2. The Provider Prize goes to the water bug: Water bugs (also known as toe-biters) are huge, predatory, aquatic insects that can reach sizes up to 4 inches in length! They have a strong beak and a painful bite and they have been known to eat small fish, frogs and even birds! In order to grow into a large predatory insect, one must hatch from a large egg. Water bug eggs are so large that they require more oxygen for development than they can naturally absorb through the water. This requires a parent to help supply them with oxygen. However, Mom spends so much of her energy producing these humongous eggs that she doesn’t have enough energy reserves to then care for them. This leaves all of the parental duties up to Dad. In these species, Mom lays her eggs on Dad’s back in between matings. Once the full clutch of up to 150 eggs are glued to Dad’s back, he dances around and does underwater pushups to keep the water circulating and periodically takes them on a field trip to the surface for air (which has more oxygen that water does) until they hatch.

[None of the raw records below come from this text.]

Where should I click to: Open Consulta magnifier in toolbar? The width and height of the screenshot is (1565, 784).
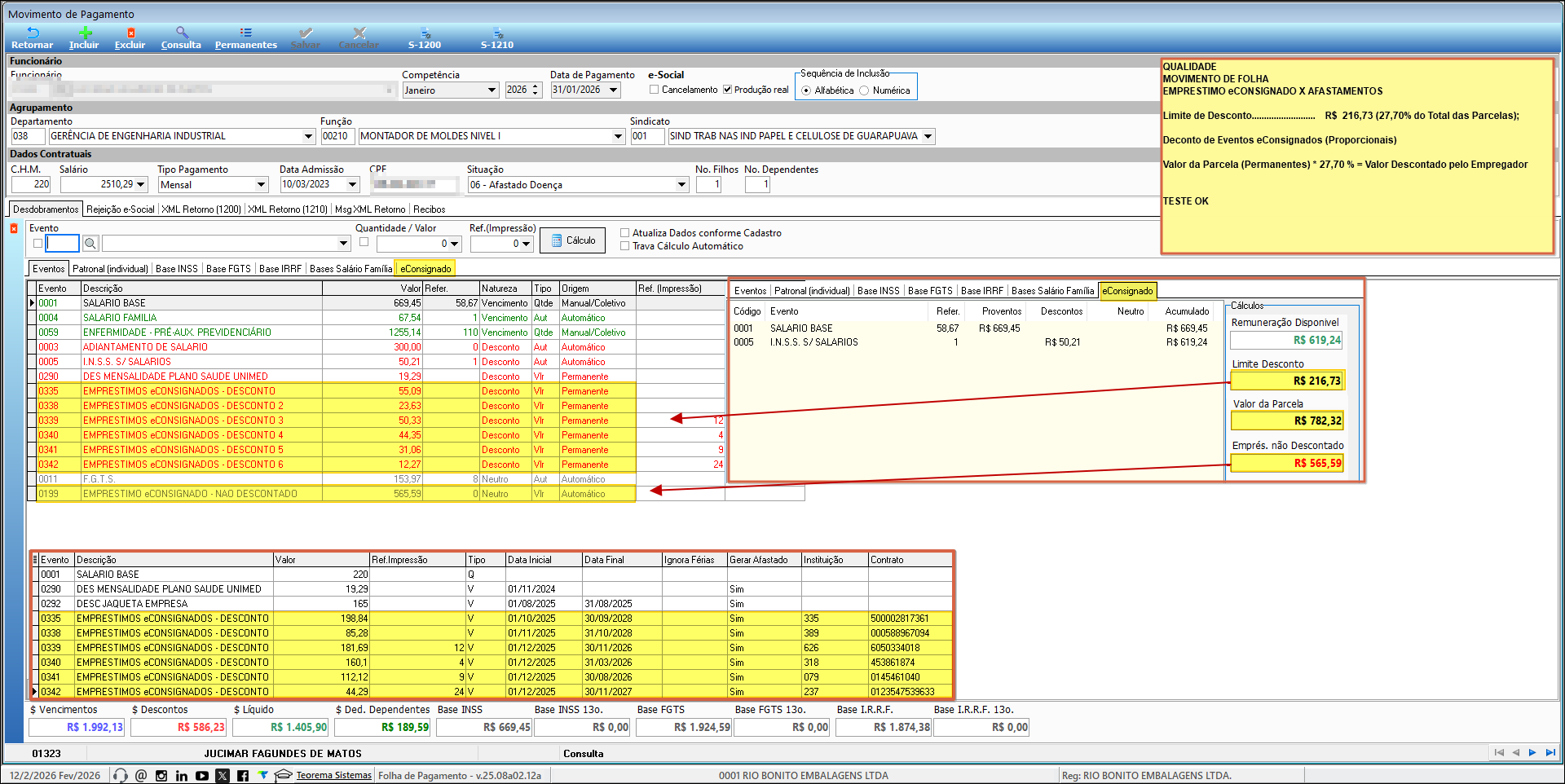tap(181, 33)
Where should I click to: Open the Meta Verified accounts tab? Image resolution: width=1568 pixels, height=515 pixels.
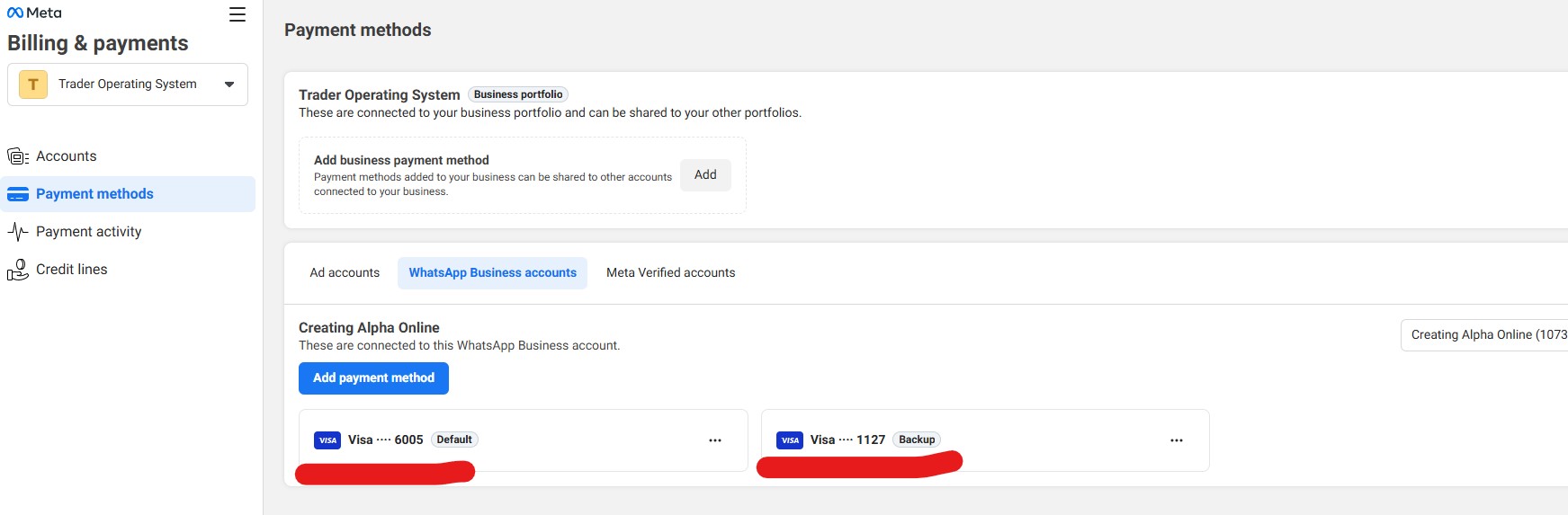pos(670,273)
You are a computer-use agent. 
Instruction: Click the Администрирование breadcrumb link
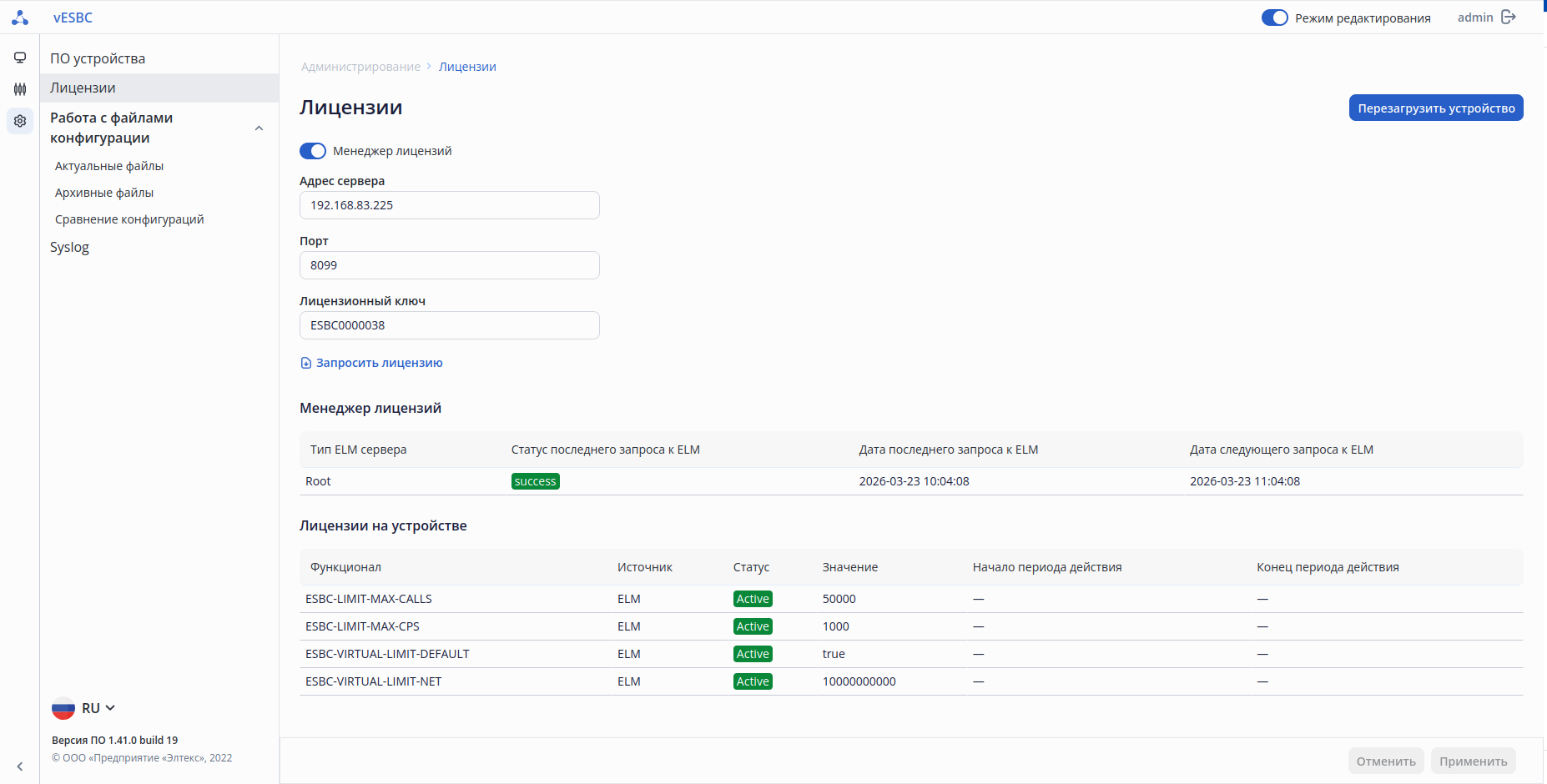click(x=360, y=67)
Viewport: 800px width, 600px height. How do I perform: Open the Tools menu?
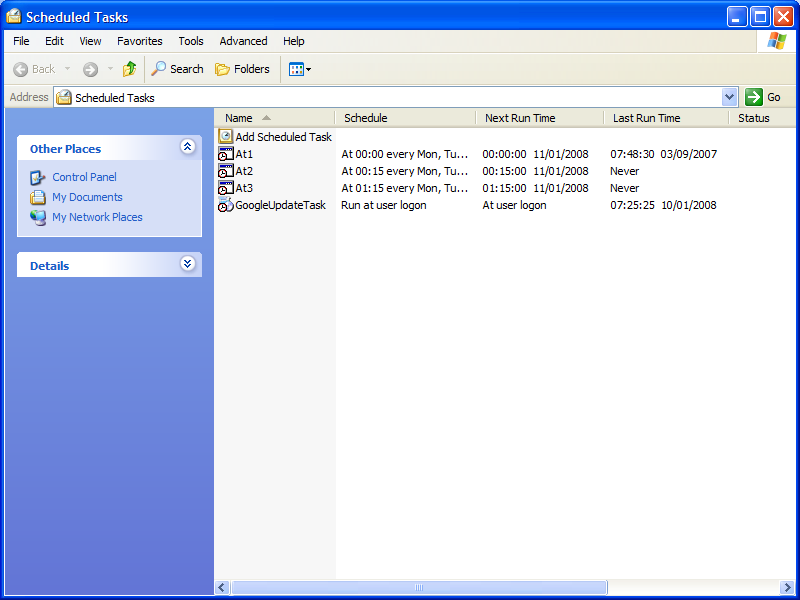(191, 41)
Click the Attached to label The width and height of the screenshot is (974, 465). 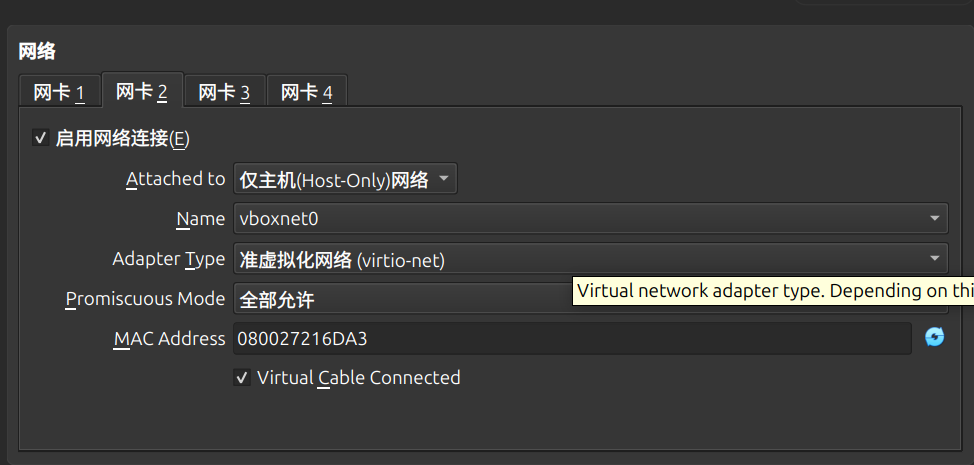(175, 179)

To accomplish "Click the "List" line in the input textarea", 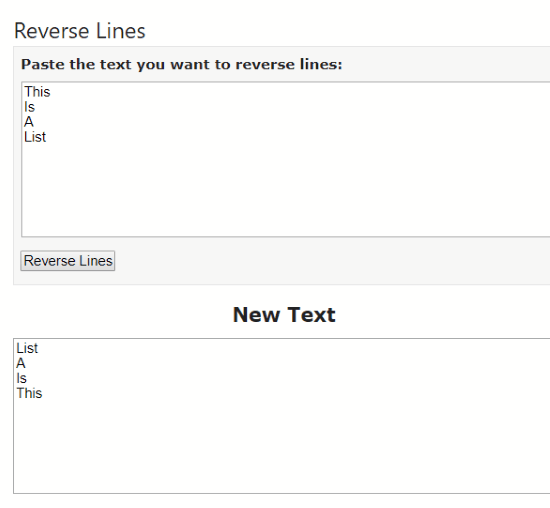I will point(35,137).
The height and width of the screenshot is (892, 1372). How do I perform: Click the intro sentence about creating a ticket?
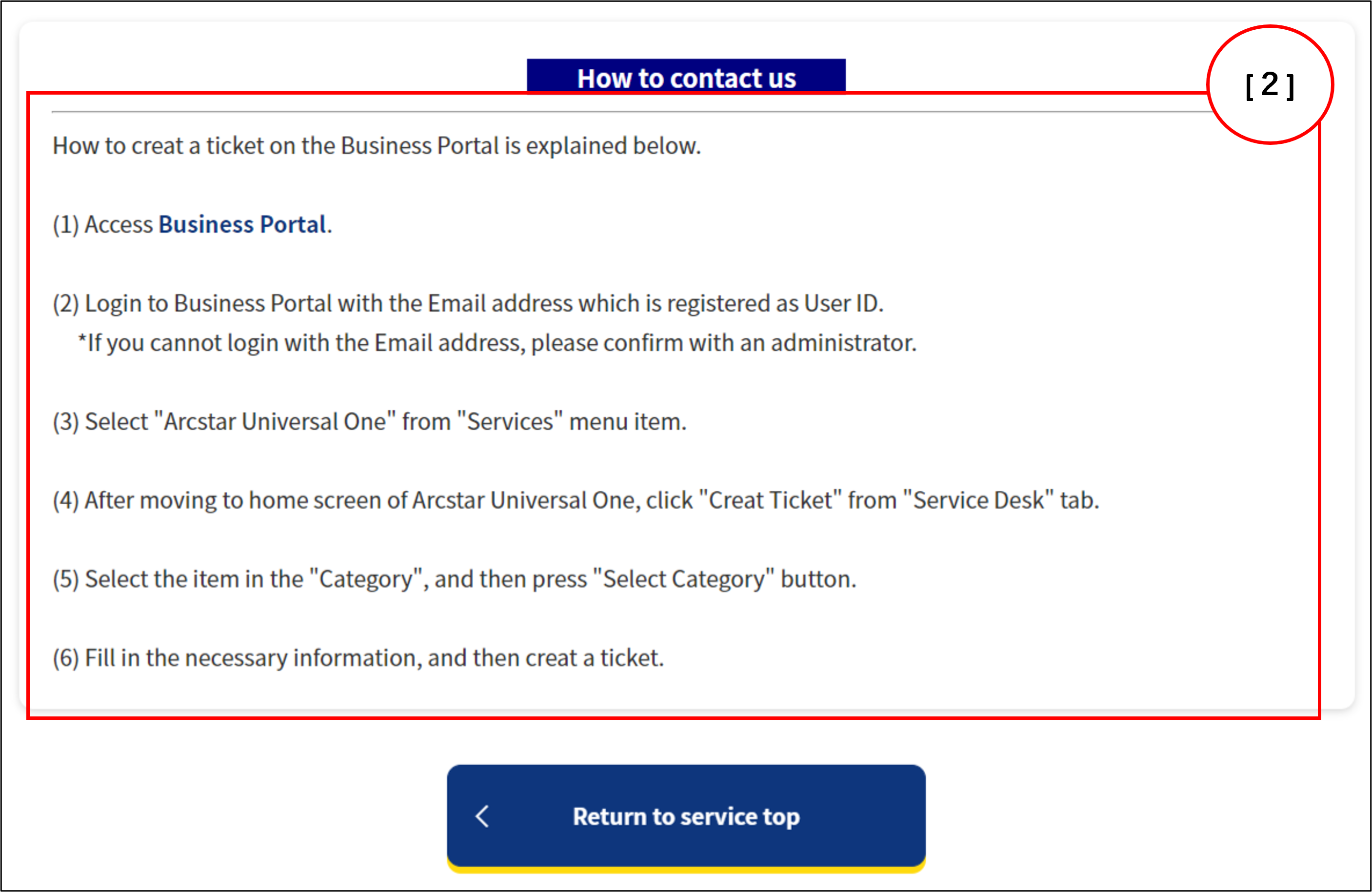(377, 146)
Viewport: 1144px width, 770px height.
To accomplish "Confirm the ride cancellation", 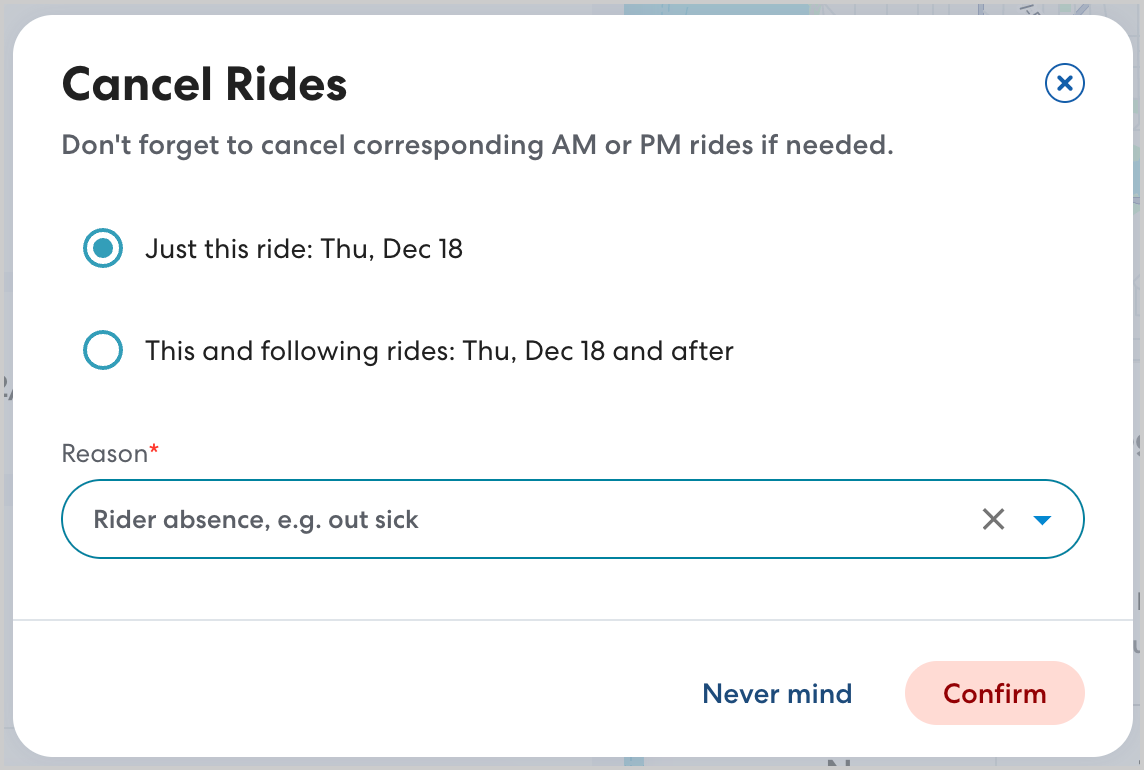I will (994, 693).
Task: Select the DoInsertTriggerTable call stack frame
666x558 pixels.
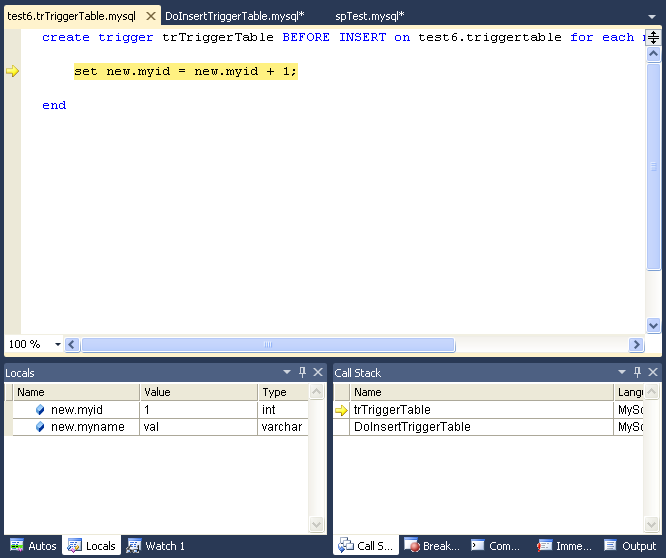Action: tap(411, 427)
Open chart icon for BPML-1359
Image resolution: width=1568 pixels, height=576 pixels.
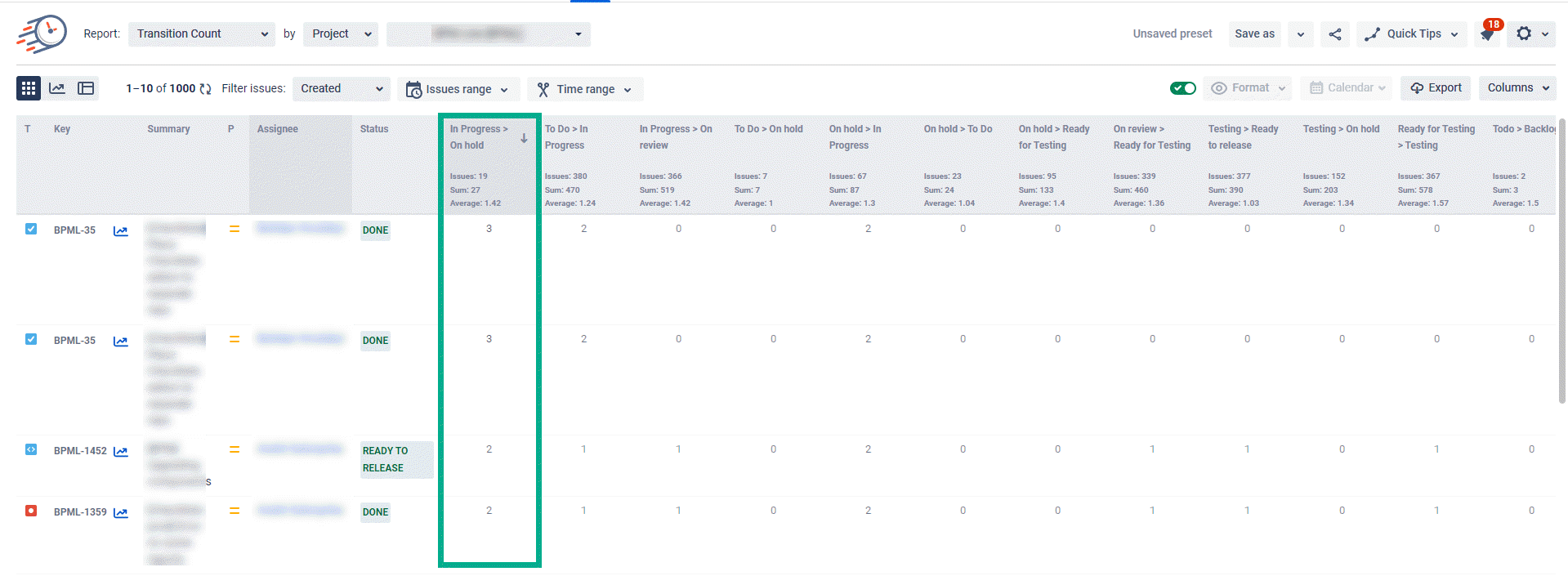[121, 513]
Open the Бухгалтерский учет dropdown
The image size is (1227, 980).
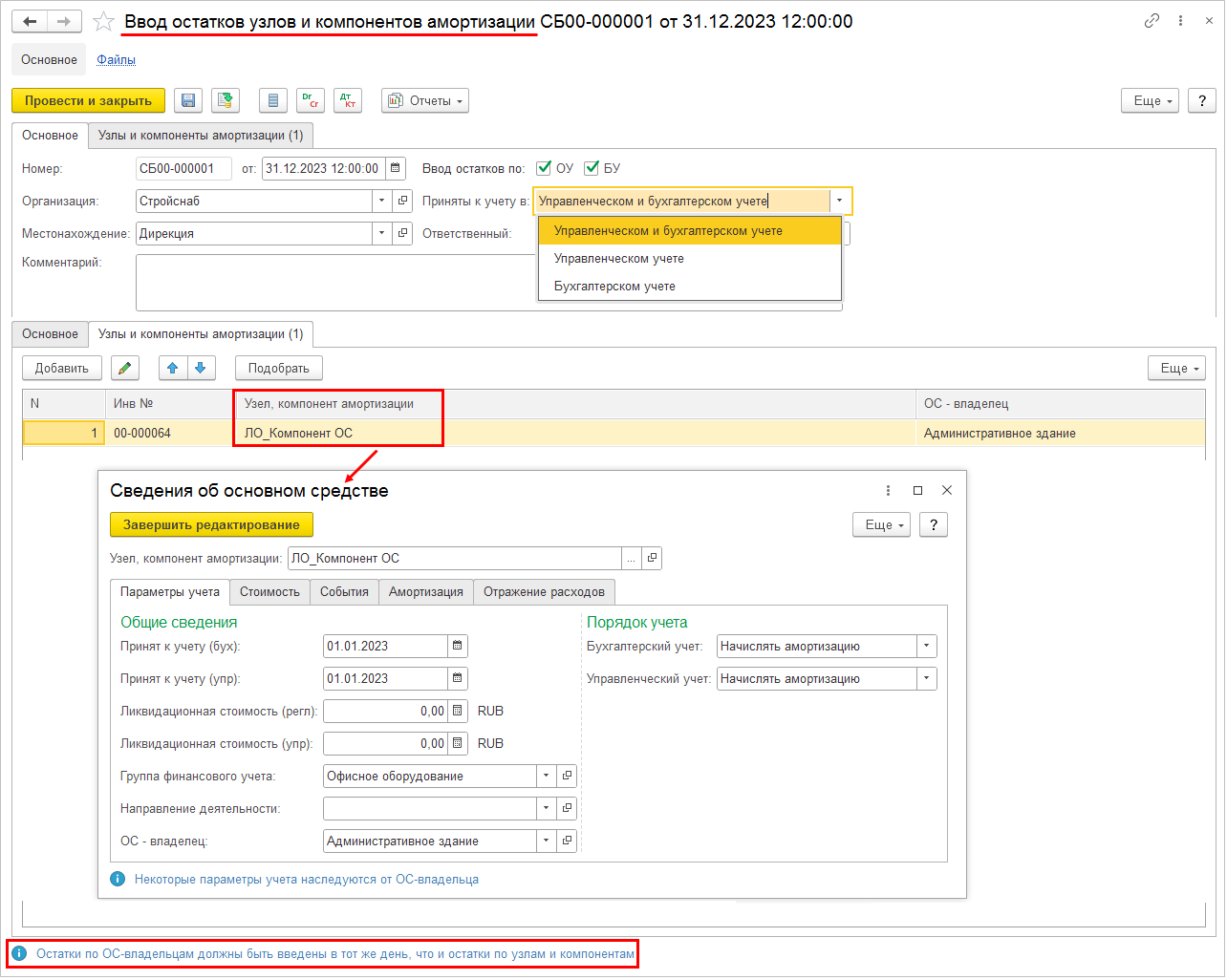click(x=926, y=647)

A water bug dad carries his eggs. Photo by Marshal Hedin at Wikimedia Commons.

3. The Protector Prize goes to the Darwin’s frog: Darwin’s frogs are small South American frogs that look a bit like a bloated leaf. When they mate, Mom lays her eggs in the leaf litter, which Dad fertilizes and then guards for a few weeks until the developing embryos begin to move. At that point, he “swallows” the eggs into a pouch near his throat called a vocal sac, where they hatch. He carries the tadpoles in his vocal sac until they have fully developed into frogs, at which point he “vomits” them up and they hop away to start their new lives. It’s pretty gross. Watch:


4. The Pregnancy Prize goes to the seahorse: Male seahorses have fewer (and thus more precious) sperm than males of other species and they are the only males that take on the full responsibility of pregnancy, carrying up to 2,000 babies at a time! Although they don’t have a mammalian womb and placenta, they do have an enclosed abdominal pouch specifically for the purpose of incubating the babies. Mom deposits her eggs in Dad’s brood pouch. He fertilizes them and incubates them in his expanding belly for 10-45 days (depending on the species). During this time, his body undergoes a number of hormonal and physiological changes and Mom never even makes an ice cream run for him or rubs his (non-existent) aching feet. When the babies are ready to emerge as fully developed little seahorses, seahorse dads even experience contractions as they give birth!


The best dad and grandpa in the world.
Photo by Sarah Jane Alger.
5. The Multi-Generational Prize goes to humans: Many human dads are not only good fathers, but also good grandfathers. Grandparenting is extremely rare in the animal kingdom (the first documented case of grandparenting in non-humans was as recent as 2008) and human males excel at it. They provide care, advice, lessons and resources to increase the success of their offspring and grand-offspring… It’s amazing other species haven’t picked up on this amazing secret yet!